*Dataset extract:*
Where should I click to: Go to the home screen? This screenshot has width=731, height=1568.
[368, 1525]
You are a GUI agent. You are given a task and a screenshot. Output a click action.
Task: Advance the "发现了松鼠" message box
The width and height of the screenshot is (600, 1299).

*Short problem:*
Could you rewrite the lines above, replacing "screenshot" with "screen capture" everywhere and leaving everything else the same?

*Output:*
Where should I click to: Go to the home screen? This screen capture has width=731, height=1568.
[368, 1525]
You are a GUI agent. You are given a task and a screen capture. Output a click action.
Task: Advance the "发现了松鼠" message box
The width and height of the screen capture is (600, 1299).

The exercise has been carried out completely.